Author of 1,000 columns
published in the Minneapolis Star Tribune & elsewhere
 

You expect legal writing to be correct. You hope (pray?) that it is clear. But do you expect it to be funny?

 

If you think legal discourse is necessarily dry and devoid of humor, consider the following passage from Bryan Garner’s The Elements of Legal Style:

 

“Pay careful attention to structuring your thoughts simply and directly. If you do not, readers will respond much as Justice Maule once did in listening to an advocate: ‘Mr. Smith, do you not think by introducing a little order into your narrative you might possibly render yourself a trifle more intelligible? . . . I should like to stipulate for some sort of order. There are plenty of them. There is the chronological, the botanical, the metaphysical, the geographical, even the alphabetical order would be better than no order at all.’”

 

The author of the authoritative Dictionary of Modern Legal Usage, Garner himself offers plenty of wry humor in discussing the do’s and don’ts of legal style, to wit:

 

And/or. “Banish from your working vocabulary this ‘much condemned conjunctive-disjunctive crutch of sloppy thinkers.’”

 

As per. “Help stamp out his unrefined bit of legaldegook and commercialese.”

 

Commence. “Begin or start–do not commence.”

 

Deem. “Often unnecessary, and usually stilted. Try to avoid it–that is, deem it to be undesirable in your writing.”

 

Enclosed please find. “The phrase is swollen deadwood in lawyers’ correspondence.”

 

If and when. “Use whichever one you mean, but not both.”

 

Just deserts. “So spelled, but trite.”

 

Said, adj. “The most baneful word in legaldegook.”

 

Same, n. “A sorry substitute for a pronoun.”

 

There’s nothing like a good laugh (or at least a good chuckle) to get your attention–except perhaps a quiz. So to keep you on your toes, here goes.
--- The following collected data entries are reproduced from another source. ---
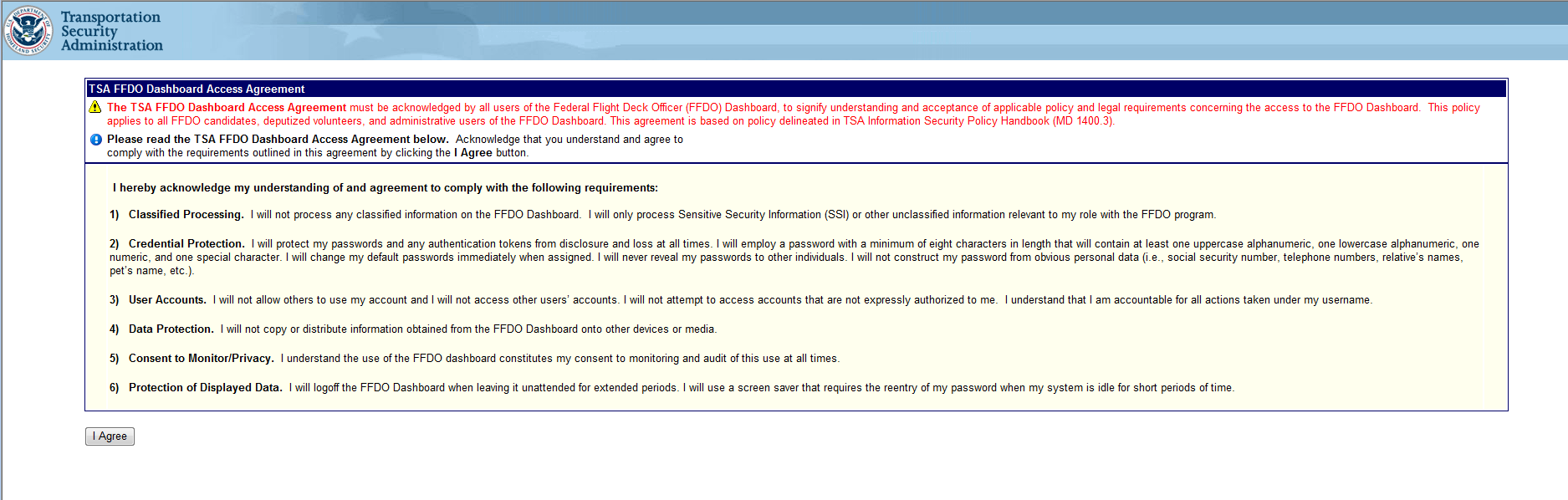
Task: Click the Credential Protection heading
Action: point(186,244)
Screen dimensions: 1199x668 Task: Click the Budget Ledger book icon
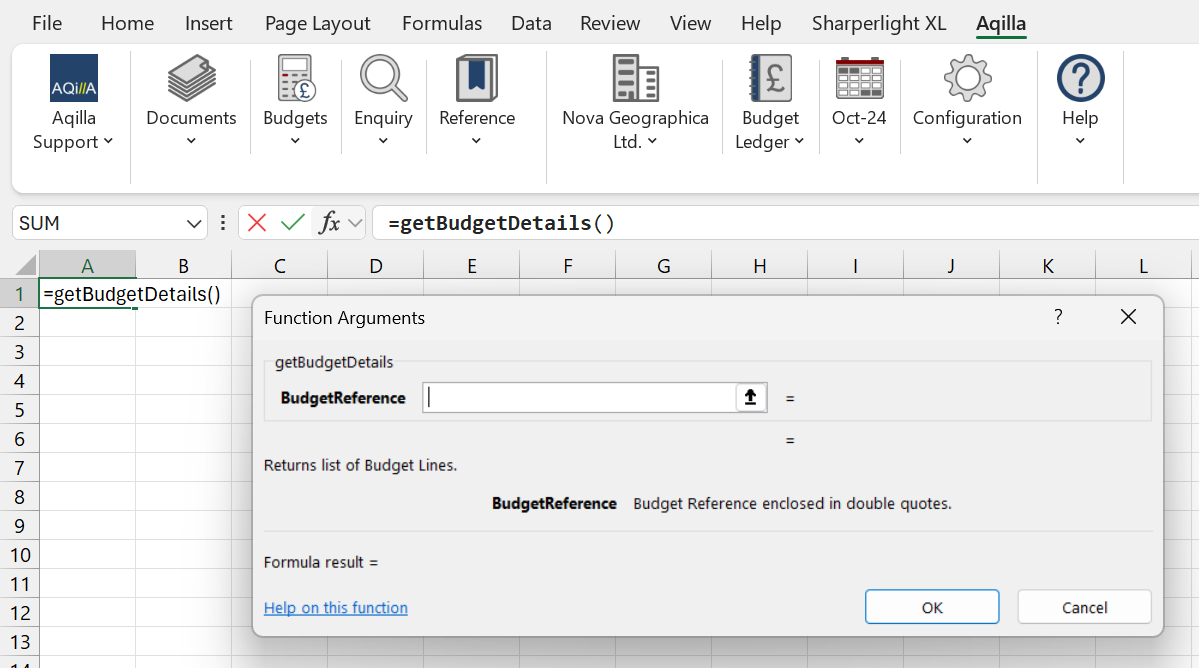pyautogui.click(x=770, y=79)
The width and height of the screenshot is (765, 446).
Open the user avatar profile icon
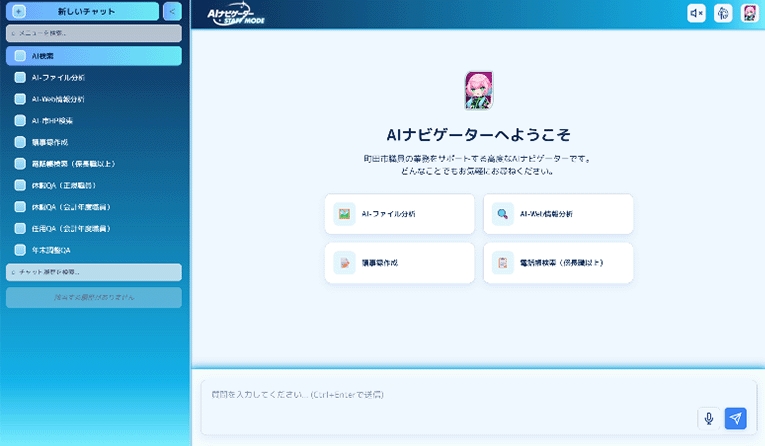pos(749,13)
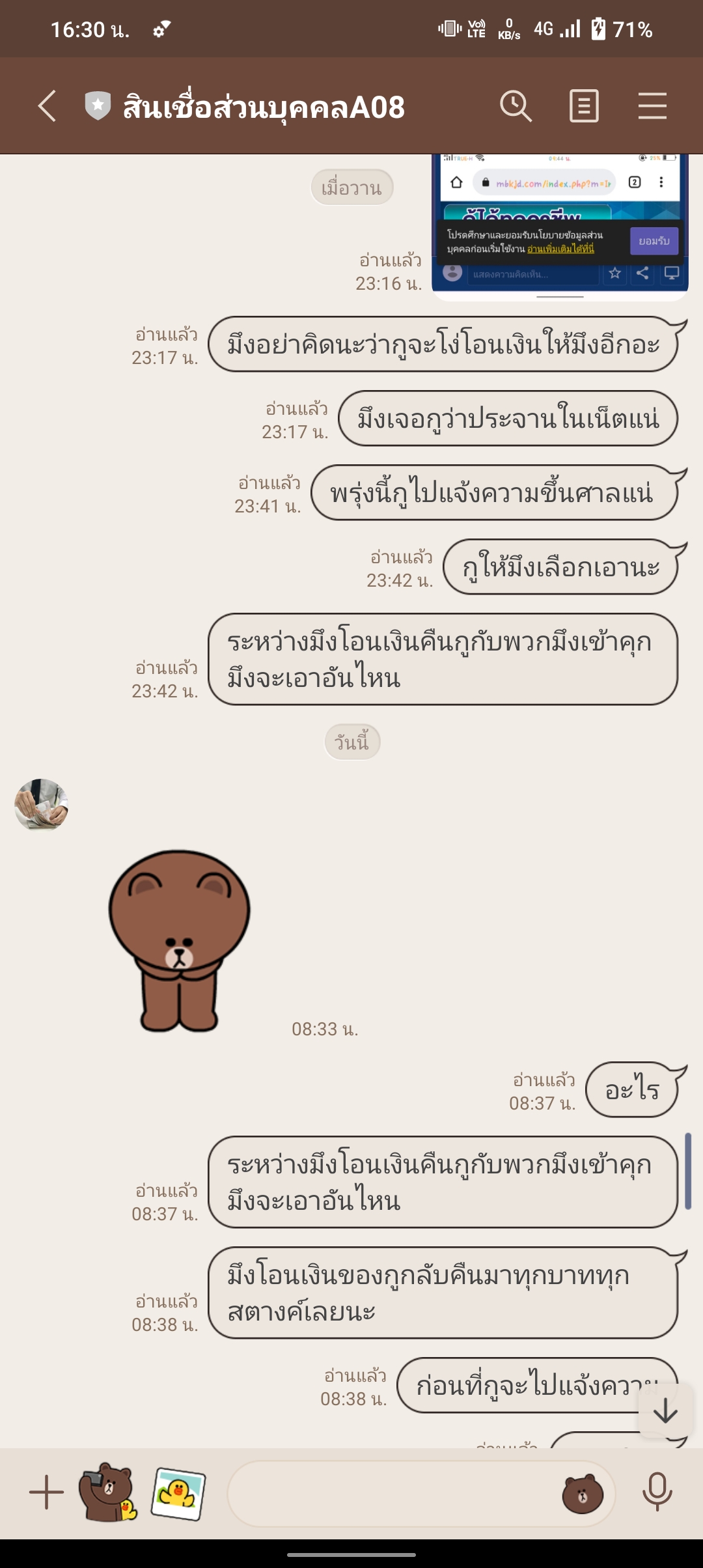Tap the เมื่อวาน date label
This screenshot has width=703, height=1568.
pyautogui.click(x=352, y=188)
Choose the correct word or phrase:

 

1. The above-mentioned / These deeds were misfiled.

 

2. The court absolved the defendant of / from financial liability and from / of  any wrongdoing.

 

3. The aforementioned / This decision aggravated / annoyed the plaintiff.

 

4. Lenders have agreed to make certain loans, advances, extensions of credit or / and/or other financial accommodations to or for the benefit of Borrower.

 

5. As per your instructions /  As you instructed, we have served notice.

 

6. The witness told blatant / flagrant lies to the grand jury to cover up for his flagrant / blatant breach of trust.

 

7. We will commence / begin our investigation tomorrow.

 

8. I consider / deem the cost excessive.

 

9. The judge will doubtlessly / doubtless reprimand the jury.

 

10. We will effectuate / effect the new policies in time to prevent additional errors.

 

11. Enclosed please find / I have enclosed three copies of the contract for your signature.

 

12. If / If and when we reach an agreement, we will reopen the plant.

 

13. In our judgement / judgment, it would be unwise to petition the court at this juncture / at this time.

 

14. The murderer received his just deserts / just desserts.

 

15. Although said / the defendant’s wife left the premises before the police arrived, same / she turned herself in two hours later.

 

16. The ruling supersedes / supercedes all others, thereby rendering moot the allegation of willful / wilful / willfull negligence.

 

Scoring is simple: The correct choices are the first ones in the even-numbered sentences and the second ones in the odd-numbered sentences.

 

In addition to these commonly misused words and expressions, Garner identifies certain “vogue words” – such as bottom line, hopefully, liability-wise, state of the art, and worst case scenario – that “make you sound like an unthinking writer of ready-made phrases.”

 

His advice regarding these words and phrases: “Have done with them all.”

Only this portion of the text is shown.